Aus der Pigmentmischung und dem Leim entsteht die Leimfarbe. Eigentlich ganz einfach, oder? Man muss nur wissen, wie es geht und ein Gefühl dafür entwickeln. Diese beiden Punkte allein aber reichen schon, dass die Malerausbildungen heutzutage schon daran scheitern und die Auszubildenden weder ein Gespür für Farbigkeit noch für die Herstellung ihrer eigenen Arbeitsmaterialien haben – geschweige denn welche Eigenschaften sich wo für eignen. Natürlich gibt es auch glorreiche Ausnahmen in diesem Bereich, aber die Masse der Malereibetriebe weiß kaum noch etwas über das Medium Farbe. Sehr schade, denn nicht nur im Denkmal gehört Materialwissen einfach zum A und O um Bauschäden langfristig zu vermeiden.
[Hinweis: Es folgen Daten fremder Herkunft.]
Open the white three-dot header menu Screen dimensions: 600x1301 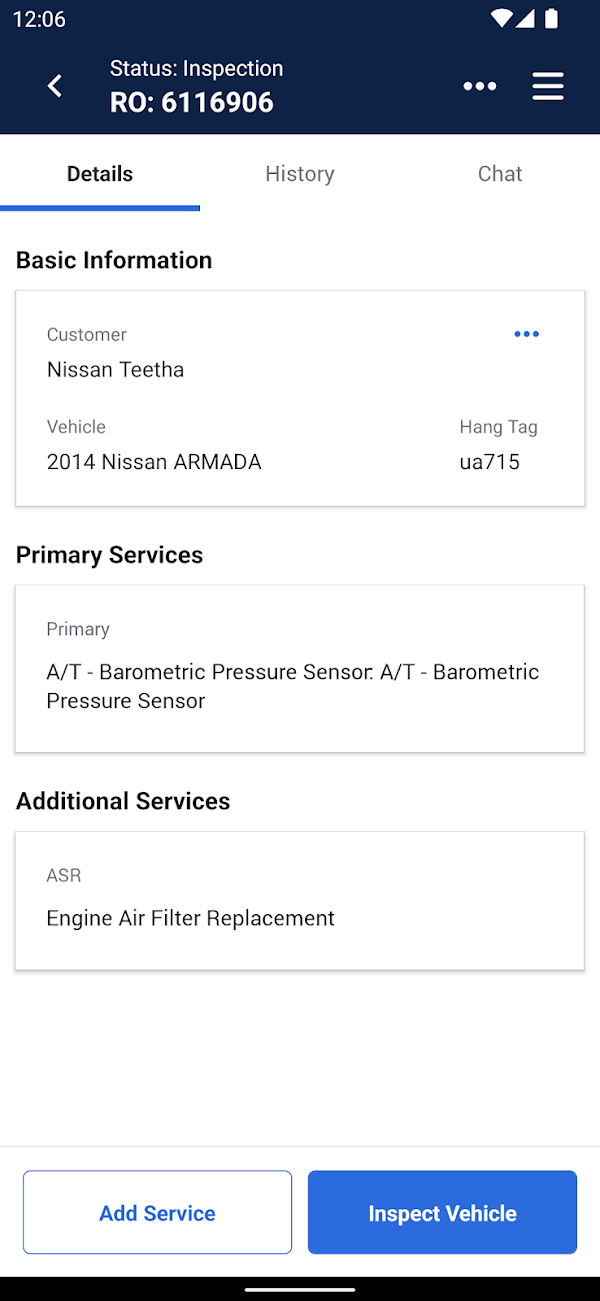[480, 86]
Bei Adrian Neus haben wir eine Menge über Farben und das ursprüngliche Handwerk des Malers gelernt. Die angehenden Denkmalpfleger wissen nun, worauf es ankommt und wurden für den Umgang mit verschiedenen Farben sensibilisiert. Außerdem wurde noch verstärkt betont, dass Gebäude nicht wartungsfrei sind und man sich (was ja leider viel zu oft vergessen wird) auch um seine vier Wände ab und zu kümmern sollte.
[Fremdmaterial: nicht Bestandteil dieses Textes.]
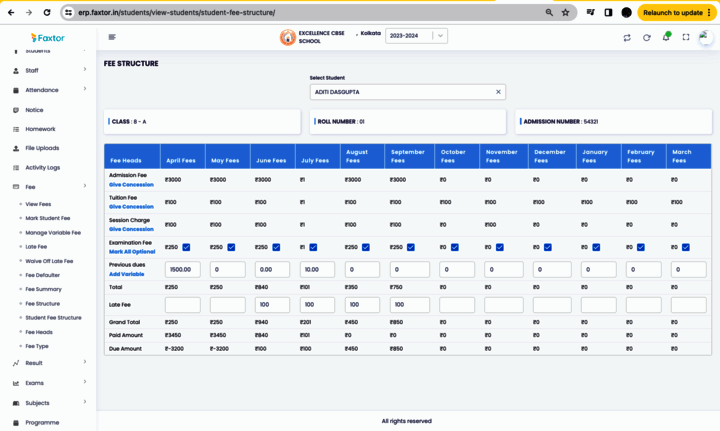Toggle the March Examination Fee checkbox
Image resolution: width=720 pixels, height=431 pixels.
pos(685,247)
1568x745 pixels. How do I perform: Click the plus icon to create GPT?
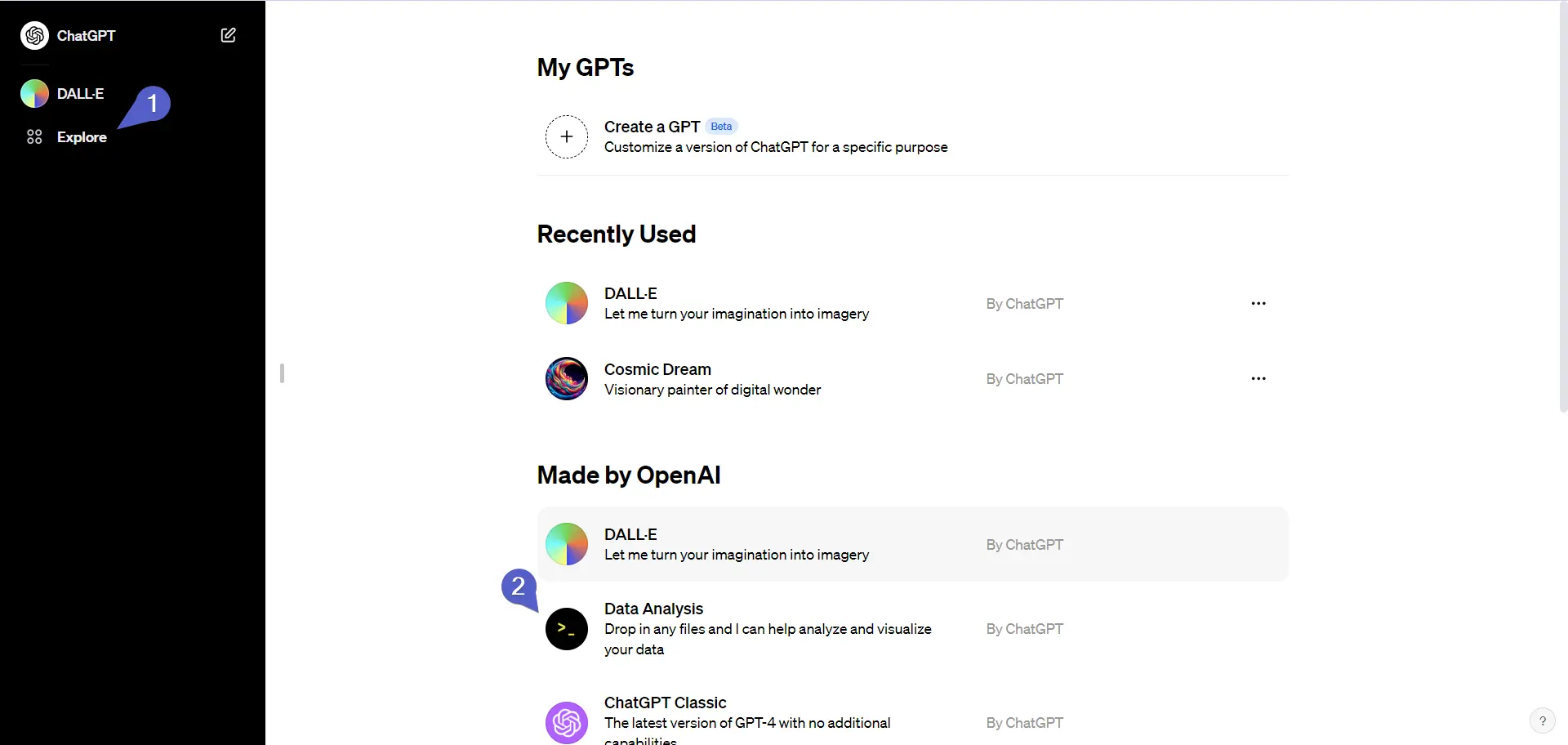pyautogui.click(x=567, y=136)
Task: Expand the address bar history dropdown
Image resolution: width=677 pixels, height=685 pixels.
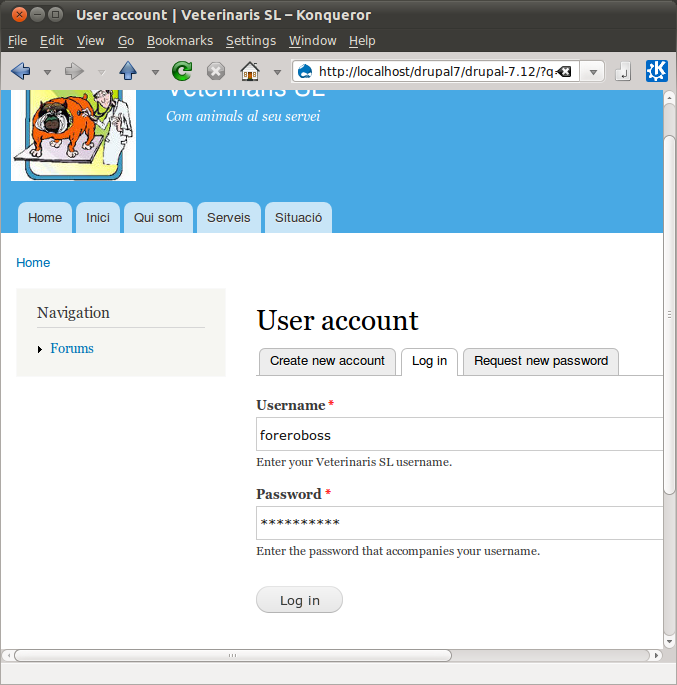Action: click(593, 72)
Erreichen kann man Herrn Neus hier:
DENKMALWERKSTATT
ADRIAN NEUS
Obere Klimbach 14
97842 Karbach
+491713102950
ADRIAN NEUS
Obere Klimbach 14
97842 Karbach
+491713102950
Hallo Julia, schöner Erlebnisbericht von eurer Schulung! Das ist ein spannendes Thema, in das ihr da eine Einführung bekommen habt. Ich durfte ein Jahr lang (Vollzeit) die unterschiedlichen Techniken, Mischungsverhältnisse, Anwendungen, Zusammensetzungen und und und lernen, natürlich auch anwenden und später in Kursen mein Wissen weiter geben. Man lernt nicht nur die Basis des eigenen Berufs etwas besser kennen, sondern kann auch viel für das eigene Zuhause mitnehmen. Was fandest du denn an eurer Schulung am besten? Ich fand ja immer Farben (mit Pigmenten) anmischen richtig cool – 1/2 Gramm zuviel Pigment und schon war die Farbe fast versaut :D
Liebe Grüße,
Anett
Hey Anett,
das klingt ja wirklich spannend. Wo durftest du denn in Vollzeit Farben mischen?
An unserer Schulung finde ich im Prinzip fast am Besten, dass man nach einiger Zeit eine richtige Freundschaft zu den anderen Teilnehmern aufbaut. Das merkt man direkt, wenn mal ein paar Einzel-Besucher dazu stoßen und sich kaum integriert bekommen. Zwar werden sie neugierig ausgefragt was sie so machen und wo sie herkommen, aber inzwischen ist unser „harter Kern“ eine richtige kleine Gemeinschaft. – Und natürlich ist der Kontakt zu den ganzen Referenten Gold wert. Sich mit ihnen unterhalten macht so viel Spaß und bringt meist mehr als der Vortrag an sich.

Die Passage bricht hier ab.